**Task requirements:** Could you return the whole listing exactly?

*** Block opens ***

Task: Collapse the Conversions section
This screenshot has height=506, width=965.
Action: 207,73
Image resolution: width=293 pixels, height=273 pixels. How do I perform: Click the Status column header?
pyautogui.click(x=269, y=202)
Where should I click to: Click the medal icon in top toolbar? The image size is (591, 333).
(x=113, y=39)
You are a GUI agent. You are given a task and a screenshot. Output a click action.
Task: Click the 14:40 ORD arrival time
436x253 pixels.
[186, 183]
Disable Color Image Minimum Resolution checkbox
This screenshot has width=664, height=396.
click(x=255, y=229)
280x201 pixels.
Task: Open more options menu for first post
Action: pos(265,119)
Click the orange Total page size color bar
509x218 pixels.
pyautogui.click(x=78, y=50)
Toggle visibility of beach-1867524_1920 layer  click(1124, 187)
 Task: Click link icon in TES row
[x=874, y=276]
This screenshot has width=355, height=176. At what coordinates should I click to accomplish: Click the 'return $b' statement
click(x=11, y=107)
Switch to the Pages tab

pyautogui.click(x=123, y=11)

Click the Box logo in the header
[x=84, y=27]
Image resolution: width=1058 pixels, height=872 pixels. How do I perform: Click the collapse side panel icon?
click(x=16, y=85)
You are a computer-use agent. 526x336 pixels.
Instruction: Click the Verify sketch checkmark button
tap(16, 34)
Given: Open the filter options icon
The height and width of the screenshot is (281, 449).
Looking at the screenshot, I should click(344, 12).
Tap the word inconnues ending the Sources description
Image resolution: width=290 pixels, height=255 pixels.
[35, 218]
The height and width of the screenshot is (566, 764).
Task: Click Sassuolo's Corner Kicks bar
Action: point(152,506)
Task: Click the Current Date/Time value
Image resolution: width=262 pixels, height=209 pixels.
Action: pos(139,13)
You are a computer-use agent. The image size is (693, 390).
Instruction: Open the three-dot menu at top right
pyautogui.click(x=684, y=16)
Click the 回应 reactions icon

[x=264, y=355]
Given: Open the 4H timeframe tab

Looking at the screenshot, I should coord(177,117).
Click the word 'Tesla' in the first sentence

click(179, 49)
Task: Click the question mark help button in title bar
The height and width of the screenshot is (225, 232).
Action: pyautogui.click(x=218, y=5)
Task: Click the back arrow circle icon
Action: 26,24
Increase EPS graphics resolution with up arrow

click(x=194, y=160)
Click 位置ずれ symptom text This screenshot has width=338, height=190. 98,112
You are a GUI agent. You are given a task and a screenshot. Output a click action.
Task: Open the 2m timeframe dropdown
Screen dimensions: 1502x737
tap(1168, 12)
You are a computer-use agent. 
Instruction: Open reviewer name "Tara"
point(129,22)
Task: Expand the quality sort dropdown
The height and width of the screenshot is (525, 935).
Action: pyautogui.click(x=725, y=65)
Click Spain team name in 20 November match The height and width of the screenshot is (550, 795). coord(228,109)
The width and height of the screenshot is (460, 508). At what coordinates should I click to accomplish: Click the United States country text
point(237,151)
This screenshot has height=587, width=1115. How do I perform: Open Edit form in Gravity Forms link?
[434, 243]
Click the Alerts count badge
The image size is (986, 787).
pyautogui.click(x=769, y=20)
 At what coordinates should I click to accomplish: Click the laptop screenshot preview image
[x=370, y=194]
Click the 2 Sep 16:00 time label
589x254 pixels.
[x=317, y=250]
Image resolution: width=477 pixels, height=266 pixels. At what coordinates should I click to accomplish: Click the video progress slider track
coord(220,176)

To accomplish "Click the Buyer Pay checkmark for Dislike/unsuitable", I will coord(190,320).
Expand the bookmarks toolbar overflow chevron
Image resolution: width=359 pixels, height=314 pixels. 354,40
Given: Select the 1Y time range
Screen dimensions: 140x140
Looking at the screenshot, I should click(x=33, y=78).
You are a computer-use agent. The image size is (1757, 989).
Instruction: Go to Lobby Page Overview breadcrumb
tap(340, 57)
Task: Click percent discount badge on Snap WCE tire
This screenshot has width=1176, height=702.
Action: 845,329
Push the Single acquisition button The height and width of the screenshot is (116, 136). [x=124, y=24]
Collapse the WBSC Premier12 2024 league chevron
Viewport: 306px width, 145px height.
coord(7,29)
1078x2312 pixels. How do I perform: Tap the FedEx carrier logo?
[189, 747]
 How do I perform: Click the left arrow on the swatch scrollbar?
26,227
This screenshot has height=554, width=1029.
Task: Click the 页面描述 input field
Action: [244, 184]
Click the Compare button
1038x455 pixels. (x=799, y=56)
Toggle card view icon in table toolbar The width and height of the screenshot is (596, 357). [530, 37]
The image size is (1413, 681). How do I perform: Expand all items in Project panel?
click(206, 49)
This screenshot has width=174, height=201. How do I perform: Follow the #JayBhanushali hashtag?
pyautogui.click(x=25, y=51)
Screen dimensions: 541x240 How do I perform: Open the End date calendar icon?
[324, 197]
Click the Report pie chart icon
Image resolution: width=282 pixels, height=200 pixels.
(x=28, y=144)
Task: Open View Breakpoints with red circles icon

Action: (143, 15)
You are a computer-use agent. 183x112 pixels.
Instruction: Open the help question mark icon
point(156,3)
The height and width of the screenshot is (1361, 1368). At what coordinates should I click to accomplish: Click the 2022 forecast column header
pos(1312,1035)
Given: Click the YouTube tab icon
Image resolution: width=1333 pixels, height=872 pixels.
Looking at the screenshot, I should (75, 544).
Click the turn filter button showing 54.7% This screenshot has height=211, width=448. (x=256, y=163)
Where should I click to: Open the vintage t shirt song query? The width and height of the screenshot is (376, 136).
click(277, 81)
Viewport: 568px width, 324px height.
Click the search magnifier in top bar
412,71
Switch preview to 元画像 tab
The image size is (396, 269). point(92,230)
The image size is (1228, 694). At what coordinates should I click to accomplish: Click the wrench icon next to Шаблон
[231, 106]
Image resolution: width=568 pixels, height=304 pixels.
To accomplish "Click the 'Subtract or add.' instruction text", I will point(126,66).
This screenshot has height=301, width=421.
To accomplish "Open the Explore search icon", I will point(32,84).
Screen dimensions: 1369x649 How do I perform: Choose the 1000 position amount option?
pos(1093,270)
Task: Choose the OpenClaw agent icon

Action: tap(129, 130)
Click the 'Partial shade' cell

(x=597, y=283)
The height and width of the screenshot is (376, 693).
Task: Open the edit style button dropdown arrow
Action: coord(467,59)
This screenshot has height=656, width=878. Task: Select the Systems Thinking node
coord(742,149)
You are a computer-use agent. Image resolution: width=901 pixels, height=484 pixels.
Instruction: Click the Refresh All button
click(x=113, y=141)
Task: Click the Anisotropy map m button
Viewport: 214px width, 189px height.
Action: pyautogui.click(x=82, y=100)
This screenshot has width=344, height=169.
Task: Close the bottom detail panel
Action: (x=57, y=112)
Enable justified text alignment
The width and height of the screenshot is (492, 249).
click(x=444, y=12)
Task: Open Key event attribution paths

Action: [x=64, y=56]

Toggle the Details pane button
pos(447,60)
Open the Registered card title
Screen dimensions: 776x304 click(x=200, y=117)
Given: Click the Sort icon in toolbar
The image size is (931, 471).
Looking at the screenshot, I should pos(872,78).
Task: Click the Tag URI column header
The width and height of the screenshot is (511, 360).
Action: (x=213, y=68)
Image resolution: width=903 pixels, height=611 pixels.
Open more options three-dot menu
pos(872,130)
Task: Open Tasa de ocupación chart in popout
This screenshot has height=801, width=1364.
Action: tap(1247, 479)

*** Block closes ***

**Problem solution:**
Task: Collapse the Conversions section
This screenshot has height=506, width=965.
Action: 207,73
Image resolution: width=293 pixels, height=273 pixels. How do I perform: Click the Status column header?
pyautogui.click(x=269, y=202)
Where should I click to: Click the medal icon in top toolbar? The image size is (591, 333).
(x=113, y=39)
You are a GUI agent. You are given a task and a screenshot. Output a click action.
Task: Click the 14:40 ORD arrival time
436x253 pixels.
[186, 183]
Disable Color Image Minimum Resolution checkbox
This screenshot has width=664, height=396.
click(x=255, y=229)
280x201 pixels.
Task: Open more options menu for first post
Action: pos(265,119)
Click the orange Total page size color bar
509x218 pixels.
pyautogui.click(x=78, y=50)
Toggle visibility of beach-1867524_1920 layer  click(1124, 187)
 Task: Click link icon in TES row
[x=874, y=276]
This screenshot has width=355, height=176. At what coordinates should I click to accomplish: Click the 'return $b' statement
click(x=11, y=107)
Switch to the Pages tab

pyautogui.click(x=123, y=11)

Click the Box logo in the header
[x=84, y=27]
Image resolution: width=1058 pixels, height=872 pixels. How do I perform: Click the collapse side panel icon?
click(x=16, y=85)
You are a computer-use agent. 526x336 pixels.
Instruction: Click the Verify sketch checkmark button
tap(16, 34)
Given: Open the filter options icon
The height and width of the screenshot is (281, 449).
Looking at the screenshot, I should click(344, 12).
Tap the word inconnues ending the Sources description
Image resolution: width=290 pixels, height=255 pixels.
[35, 218]
The height and width of the screenshot is (566, 764).
Task: Click Sassuolo's Corner Kicks bar
Action: point(152,506)
Task: Click the Current Date/Time value
Image resolution: width=262 pixels, height=209 pixels.
Action: pos(139,13)
You are a computer-use agent. The image size is (693, 390).
Instruction: Open the three-dot menu at top right
pyautogui.click(x=684, y=16)
Click the 回应 reactions icon

[x=264, y=355]
Given: Open the 4H timeframe tab

Looking at the screenshot, I should coord(177,117).
Click the word 'Tesla' in the first sentence

click(179, 49)
Task: Click the question mark help button in title bar
The height and width of the screenshot is (225, 232).
Action: pyautogui.click(x=218, y=5)
Task: Click the back arrow circle icon
Action: 26,24
Increase EPS graphics resolution with up arrow

click(x=194, y=160)
Click 位置ずれ symptom text This screenshot has width=338, height=190. 98,112
You are a GUI agent. You are given a task and a screenshot. Output a click action.
Task: Open the 2m timeframe dropdown
Screen dimensions: 1502x737
tap(1168, 12)
You are a computer-use agent. 
Instruction: Open reviewer name "Tara"
point(129,22)
Task: Expand the quality sort dropdown
The height and width of the screenshot is (525, 935).
Action: pyautogui.click(x=725, y=65)
Click Spain team name in 20 November match The height and width of the screenshot is (550, 795). coord(228,109)
The width and height of the screenshot is (460, 508). At what coordinates should I click to accomplish: Click the United States country text
point(237,151)
This screenshot has height=587, width=1115. How do I perform: Open Edit form in Gravity Forms link?
[434, 243]
Click the Alerts count badge
The image size is (986, 787).
pyautogui.click(x=769, y=20)
 At what coordinates should I click to accomplish: Click the laptop screenshot preview image
[x=370, y=194]
Click the 2 Sep 16:00 time label
589x254 pixels.
[x=317, y=250]
Image resolution: width=477 pixels, height=266 pixels. At what coordinates should I click to accomplish: Click the video progress slider track
coord(220,176)

To accomplish "Click the Buyer Pay checkmark for Dislike/unsuitable", I will coord(190,320).
Expand the bookmarks toolbar overflow chevron
Image resolution: width=359 pixels, height=314 pixels. 354,40
Given: Select the 1Y time range
Screen dimensions: 140x140
Looking at the screenshot, I should click(x=33, y=78).
You are a computer-use agent. The image size is (1757, 989).
Instruction: Go to Lobby Page Overview breadcrumb
tap(340, 57)
Task: Click percent discount badge on Snap WCE tire
This screenshot has width=1176, height=702.
Action: 845,329
Push the Single acquisition button The height and width of the screenshot is (116, 136). [x=124, y=24]
Collapse the WBSC Premier12 2024 league chevron
Viewport: 306px width, 145px height.
coord(7,29)
1078x2312 pixels. How do I perform: Tap the FedEx carrier logo?
[189, 747]
 How do I perform: Click the left arrow on the swatch scrollbar?
26,227
This screenshot has height=554, width=1029.
Task: Click the 页面描述 input field
Action: [244, 184]
Click the Compare button
1038x455 pixels. (x=799, y=56)
Toggle card view icon in table toolbar The width and height of the screenshot is (596, 357). [530, 37]
The image size is (1413, 681). How do I perform: Expand all items in Project panel?
click(206, 49)
This screenshot has width=174, height=201. How do I perform: Follow the #JayBhanushali hashtag?
pyautogui.click(x=25, y=51)
Screen dimensions: 541x240 How do I perform: Open the End date calendar icon?
[324, 197]
Click the Report pie chart icon
Image resolution: width=282 pixels, height=200 pixels.
(x=28, y=144)
Task: Open View Breakpoints with red circles icon

Action: (143, 15)
You are a computer-use agent. 183x112 pixels.
Instruction: Open the help question mark icon
point(156,3)
The height and width of the screenshot is (1361, 1368). At what coordinates should I click to accomplish: Click the 2022 forecast column header
pos(1312,1035)
Given: Click the YouTube tab icon
Image resolution: width=1333 pixels, height=872 pixels.
Looking at the screenshot, I should (75, 544).
Click the turn filter button showing 54.7% This screenshot has height=211, width=448. (x=256, y=163)
Where should I click to: Open the vintage t shirt song query? The width and height of the screenshot is (376, 136).
click(277, 81)
Viewport: 568px width, 324px height.
Click the search magnifier in top bar
412,71
Switch preview to 元画像 tab
The image size is (396, 269). point(92,230)
The image size is (1228, 694). At what coordinates should I click to accomplish: Click the wrench icon next to Шаблон
[231, 106]
Image resolution: width=568 pixels, height=304 pixels.
To accomplish "Click the 'Subtract or add.' instruction text", I will point(126,66).
This screenshot has height=301, width=421.
To accomplish "Open the Explore search icon", I will point(32,84).
Screen dimensions: 1369x649 How do I perform: Choose the 1000 position amount option?
pos(1093,270)
Task: Choose the OpenClaw agent icon

Action: tap(129, 130)
Click the 'Partial shade' cell

(x=597, y=283)
The height and width of the screenshot is (376, 693).
Task: Open the edit style button dropdown arrow
Action: coord(467,59)
This screenshot has height=656, width=878. Task: Select the Systems Thinking node
coord(742,149)
You are a computer-use agent. Image resolution: width=901 pixels, height=484 pixels.
Instruction: Click the Refresh All button
click(x=113, y=141)
Task: Click the Anisotropy map m button
Viewport: 214px width, 189px height.
Action: pyautogui.click(x=82, y=100)
This screenshot has width=344, height=169.
Task: Close the bottom detail panel
Action: (x=57, y=112)
Enable justified text alignment
The width and height of the screenshot is (492, 249).
click(x=444, y=12)
Task: Open Key event attribution paths

Action: [x=64, y=56]

Toggle the Details pane button
pos(447,60)
Open the Registered card title
Screen dimensions: 776x304 click(x=200, y=117)
Given: Click the Sort icon in toolbar
The image size is (931, 471).
Looking at the screenshot, I should pos(872,78).
Task: Click the Tag URI column header
The width and height of the screenshot is (511, 360).
Action: (x=213, y=68)
Image resolution: width=903 pixels, height=611 pixels.
Open more options three-dot menu
pos(872,130)
Task: Open Tasa de ocupación chart in popout
This screenshot has height=801, width=1364.
Action: tap(1247, 479)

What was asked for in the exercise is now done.